(Beginning of Data section)

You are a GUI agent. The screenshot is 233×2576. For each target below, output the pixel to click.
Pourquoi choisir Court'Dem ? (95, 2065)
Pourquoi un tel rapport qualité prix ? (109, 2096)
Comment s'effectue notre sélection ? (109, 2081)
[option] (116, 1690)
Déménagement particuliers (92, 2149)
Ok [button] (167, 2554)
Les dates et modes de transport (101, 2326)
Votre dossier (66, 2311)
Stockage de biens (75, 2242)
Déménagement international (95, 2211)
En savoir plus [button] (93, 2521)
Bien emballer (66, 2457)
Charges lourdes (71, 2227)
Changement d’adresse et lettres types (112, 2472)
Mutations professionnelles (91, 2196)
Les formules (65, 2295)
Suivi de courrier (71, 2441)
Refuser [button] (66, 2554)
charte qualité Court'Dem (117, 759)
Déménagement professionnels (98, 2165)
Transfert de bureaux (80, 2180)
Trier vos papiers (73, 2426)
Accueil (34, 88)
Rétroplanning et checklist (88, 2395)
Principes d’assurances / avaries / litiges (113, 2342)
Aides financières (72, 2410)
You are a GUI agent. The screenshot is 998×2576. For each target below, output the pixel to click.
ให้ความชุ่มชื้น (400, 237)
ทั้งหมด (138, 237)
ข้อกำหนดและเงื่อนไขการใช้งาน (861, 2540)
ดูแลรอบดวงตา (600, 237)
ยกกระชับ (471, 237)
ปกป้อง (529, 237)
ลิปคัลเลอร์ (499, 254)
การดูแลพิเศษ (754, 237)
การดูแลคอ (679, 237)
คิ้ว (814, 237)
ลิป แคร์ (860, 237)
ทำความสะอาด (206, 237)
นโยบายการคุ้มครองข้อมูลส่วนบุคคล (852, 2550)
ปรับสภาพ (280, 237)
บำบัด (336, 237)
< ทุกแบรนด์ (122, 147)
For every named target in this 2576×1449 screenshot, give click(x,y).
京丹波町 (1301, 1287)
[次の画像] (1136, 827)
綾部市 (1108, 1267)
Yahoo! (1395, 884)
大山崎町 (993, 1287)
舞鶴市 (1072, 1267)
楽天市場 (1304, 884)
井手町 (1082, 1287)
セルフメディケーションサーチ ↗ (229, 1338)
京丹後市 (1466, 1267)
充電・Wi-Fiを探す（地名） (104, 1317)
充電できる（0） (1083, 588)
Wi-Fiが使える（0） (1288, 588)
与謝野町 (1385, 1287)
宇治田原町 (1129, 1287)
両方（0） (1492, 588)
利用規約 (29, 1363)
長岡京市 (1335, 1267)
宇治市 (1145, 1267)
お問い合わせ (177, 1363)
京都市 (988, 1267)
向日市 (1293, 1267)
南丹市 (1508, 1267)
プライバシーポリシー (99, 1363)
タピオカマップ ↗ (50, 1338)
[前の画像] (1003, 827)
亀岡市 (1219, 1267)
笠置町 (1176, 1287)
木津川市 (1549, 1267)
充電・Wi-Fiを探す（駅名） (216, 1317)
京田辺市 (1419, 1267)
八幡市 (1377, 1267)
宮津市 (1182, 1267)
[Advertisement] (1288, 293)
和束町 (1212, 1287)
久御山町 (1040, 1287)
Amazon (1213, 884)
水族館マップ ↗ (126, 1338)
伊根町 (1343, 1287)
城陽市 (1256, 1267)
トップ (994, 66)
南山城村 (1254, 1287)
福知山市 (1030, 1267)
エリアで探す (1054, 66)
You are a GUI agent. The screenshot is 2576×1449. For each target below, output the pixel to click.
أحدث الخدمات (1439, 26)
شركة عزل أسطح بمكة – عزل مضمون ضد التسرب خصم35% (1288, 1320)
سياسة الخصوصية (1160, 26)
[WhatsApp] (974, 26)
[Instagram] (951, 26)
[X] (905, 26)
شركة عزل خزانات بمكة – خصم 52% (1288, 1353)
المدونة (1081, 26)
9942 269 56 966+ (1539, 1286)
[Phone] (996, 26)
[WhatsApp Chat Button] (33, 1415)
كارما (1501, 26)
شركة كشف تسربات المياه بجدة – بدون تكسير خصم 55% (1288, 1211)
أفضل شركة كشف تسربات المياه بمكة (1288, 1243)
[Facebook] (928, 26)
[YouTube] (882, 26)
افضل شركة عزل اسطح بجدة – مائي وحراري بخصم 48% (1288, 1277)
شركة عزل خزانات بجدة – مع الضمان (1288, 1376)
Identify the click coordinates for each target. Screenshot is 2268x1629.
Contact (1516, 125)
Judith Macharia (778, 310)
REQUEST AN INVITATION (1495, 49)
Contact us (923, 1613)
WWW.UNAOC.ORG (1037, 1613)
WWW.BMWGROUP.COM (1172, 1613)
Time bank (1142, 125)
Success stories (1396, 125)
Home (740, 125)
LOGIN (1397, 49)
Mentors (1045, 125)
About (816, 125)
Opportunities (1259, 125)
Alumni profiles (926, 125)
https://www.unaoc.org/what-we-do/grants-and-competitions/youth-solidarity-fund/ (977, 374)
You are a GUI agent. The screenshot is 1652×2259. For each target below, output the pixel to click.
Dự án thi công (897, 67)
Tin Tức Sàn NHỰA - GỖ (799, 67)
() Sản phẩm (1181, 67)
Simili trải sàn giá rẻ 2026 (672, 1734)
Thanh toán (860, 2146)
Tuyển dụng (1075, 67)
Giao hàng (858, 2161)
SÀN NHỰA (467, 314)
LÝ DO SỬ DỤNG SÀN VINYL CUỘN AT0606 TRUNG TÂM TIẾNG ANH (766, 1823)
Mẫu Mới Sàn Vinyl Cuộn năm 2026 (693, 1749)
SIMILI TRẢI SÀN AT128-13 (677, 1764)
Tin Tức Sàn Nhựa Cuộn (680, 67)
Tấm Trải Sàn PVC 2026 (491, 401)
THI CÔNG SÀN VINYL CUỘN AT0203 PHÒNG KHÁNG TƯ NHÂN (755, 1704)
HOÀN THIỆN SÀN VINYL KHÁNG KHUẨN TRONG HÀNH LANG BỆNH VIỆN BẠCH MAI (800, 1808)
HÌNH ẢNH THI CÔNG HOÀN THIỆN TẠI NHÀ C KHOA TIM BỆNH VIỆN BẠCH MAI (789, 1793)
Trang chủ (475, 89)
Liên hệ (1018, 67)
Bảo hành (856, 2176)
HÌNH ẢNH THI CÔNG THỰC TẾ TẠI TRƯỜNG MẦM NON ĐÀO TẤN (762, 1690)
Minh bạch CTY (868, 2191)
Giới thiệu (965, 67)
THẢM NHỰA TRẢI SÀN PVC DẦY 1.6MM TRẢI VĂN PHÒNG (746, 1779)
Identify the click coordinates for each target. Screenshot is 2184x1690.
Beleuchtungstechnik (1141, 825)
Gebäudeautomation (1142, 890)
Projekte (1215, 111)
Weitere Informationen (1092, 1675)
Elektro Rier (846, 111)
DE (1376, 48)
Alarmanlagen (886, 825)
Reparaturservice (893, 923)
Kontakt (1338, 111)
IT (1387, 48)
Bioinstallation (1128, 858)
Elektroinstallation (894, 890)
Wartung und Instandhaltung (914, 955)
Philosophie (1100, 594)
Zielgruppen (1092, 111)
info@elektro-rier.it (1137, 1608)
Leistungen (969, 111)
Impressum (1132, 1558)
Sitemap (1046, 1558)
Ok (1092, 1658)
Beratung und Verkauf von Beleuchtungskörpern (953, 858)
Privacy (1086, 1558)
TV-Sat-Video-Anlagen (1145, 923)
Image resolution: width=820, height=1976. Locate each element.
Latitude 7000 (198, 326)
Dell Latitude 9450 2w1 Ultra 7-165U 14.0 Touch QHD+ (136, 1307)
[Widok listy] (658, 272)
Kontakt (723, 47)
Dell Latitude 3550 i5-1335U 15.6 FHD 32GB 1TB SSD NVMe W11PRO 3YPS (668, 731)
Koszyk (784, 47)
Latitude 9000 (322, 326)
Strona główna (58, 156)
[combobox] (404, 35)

(End of Data section)

* Exercise directions: Write out only the lines that run from the line containing "Beratung und Verkauf" through the line containing "Latitude 9000 (322, 326)", both included, exactly as they appear above.

* Answer to the exercise:
Beratung und Verkauf von Beleuchtungskörpern (953, 858)
Privacy (1086, 1558)
TV-Sat-Video-Anlagen (1145, 923)
Image resolution: width=820, height=1976. Locate each element.
Latitude 7000 (198, 326)
Dell Latitude 9450 2w1 Ultra 7-165U 14.0 Touch QHD+ (136, 1307)
[Widok listy] (658, 272)
Kontakt (723, 47)
Dell Latitude 3550 i5-1335U 15.6 FHD 32GB 1TB SSD NVMe W11PRO 3YPS (668, 731)
Koszyk (784, 47)
Latitude 9000 (322, 326)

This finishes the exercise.